I sympathise, but talking to my sister I've come to appreciate a different point of view. I have an "app", a PWA, that she says she cannot find because it's not in the App Store. Despite telling her it's available as a website, this seems too much... she just doesn't use — or is comfortable using — Safari.
This was because every ad agency on the planet wanted to be in apps when the App Store took off, so they rebranded websites to apps to confuse people.
Chrome, being a division of a huge ad company that makes money from these agencies, not merely played along but took a leading role in sowing the confusion.
I dislike apps and avoid installing them in general terms. They're bloated and frankly I have better things to store on my phone (mostly music, but also photos, conversation histories etc). I do not need an "app" for submitting a form. Looking at a website. etc etc
My favourite thing about using a website? It can't send me attention grabbing notifications. It can't harass me for perms.

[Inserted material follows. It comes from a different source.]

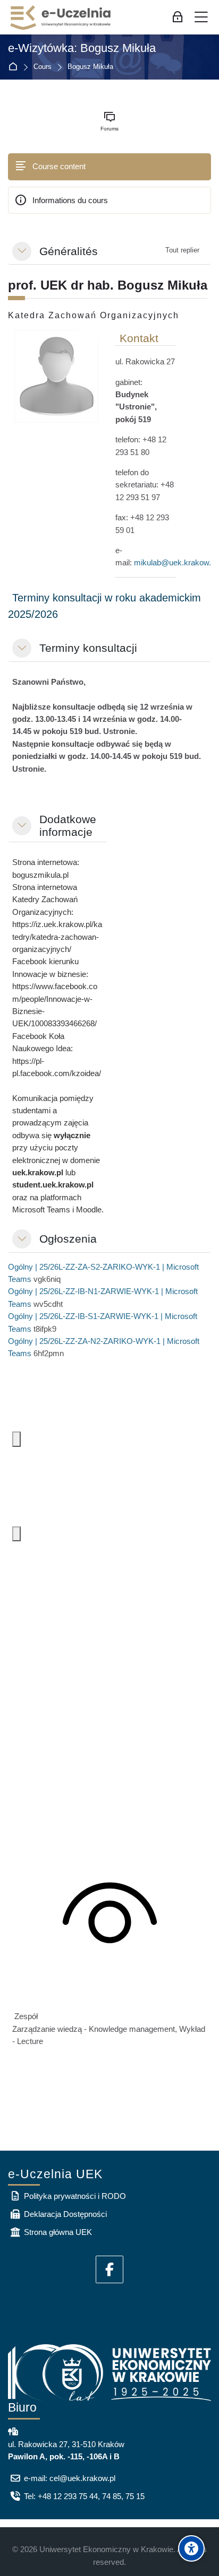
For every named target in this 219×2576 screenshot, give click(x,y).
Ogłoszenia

I'm 100% an outlier. My friends don't blink twice to install all manor of loyalty, news, social media, lifestyle, games etc etc and rarely clean up. It's all just choices and preferences - the world does not suit me.

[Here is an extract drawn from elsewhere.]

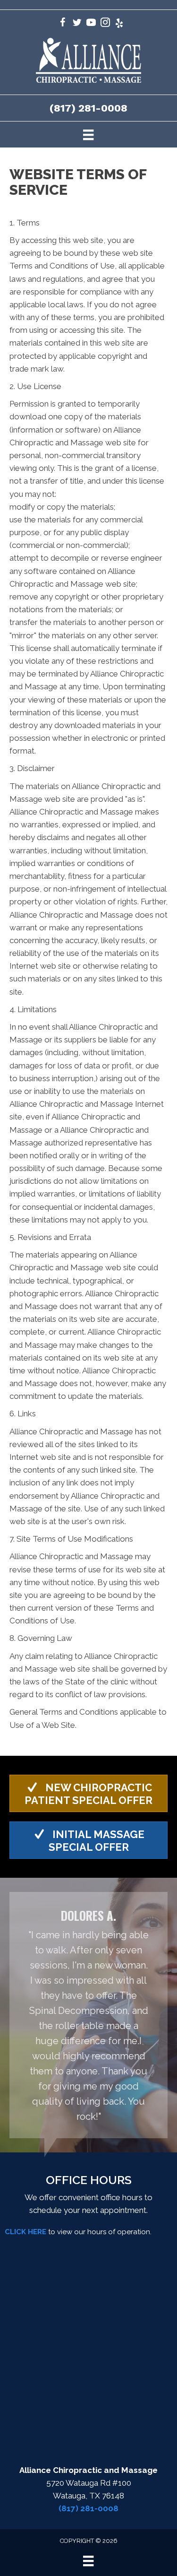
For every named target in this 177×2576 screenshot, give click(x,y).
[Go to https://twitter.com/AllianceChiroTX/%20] (77, 23)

The world seems to be reversed in my mind. On my phone everything wants to be an app, and everything on my computer wants to be a webapp. I want the opposite. Native apps on the computer and the phone can just be webapps, because I don't really care, nor do I need to repeatably use the same app on my phone.
On my computer I have a few programs installed, which I just constantly. On the phone I need each app only a few times a month, if that, yet they all insist on being actual apps.
Same. I have only a few apps installed that my phone didn't come with. No games. No social media apps. Even email I access via Safari. If I absolutely must use an app for something, I typically install it, do what I need, and then delete it.
If you're on Android, you may enjoy the new "Archive" functionality, which uninstalls the app but retains its local data directory so when you tap the icon it re-downloads the apk on top of its existing data directory, so no more first-user experience https://support.google.com/googleplay/answer/15523443?hl=en
I believe it's primary use case is storage efficiency but it works perfectly fine in your use case of preventing the code from running while you're not actively using it
Until some massive marketing campaign explains to all users of the internet what PWA's are (which is never going to happen), there's nothing wrong with calling your PWA a website if it prevents a lot of confusion.
Further to that, there are plenty of people who can't really articulate what a web browser actually is or how a website differs from an app. It's not clear to me whether these users would be more accepting of a PWA or if they would be even further confused by them, particularly if they have to be left to find the app on the web first in order to "install" it, even more so if they've never bothered to look at what all those buttons in their web browser actually do.
Sure, but I also think there's nothing wrong with calling it an "app" if that's the buzzword that will tip some people from dismissing it towards trying it out.
OK, "there's nothing wrong with calling a PWA an 'app' in most contexts, unless the person listening to you is likely to try to search for the PWA in an app store".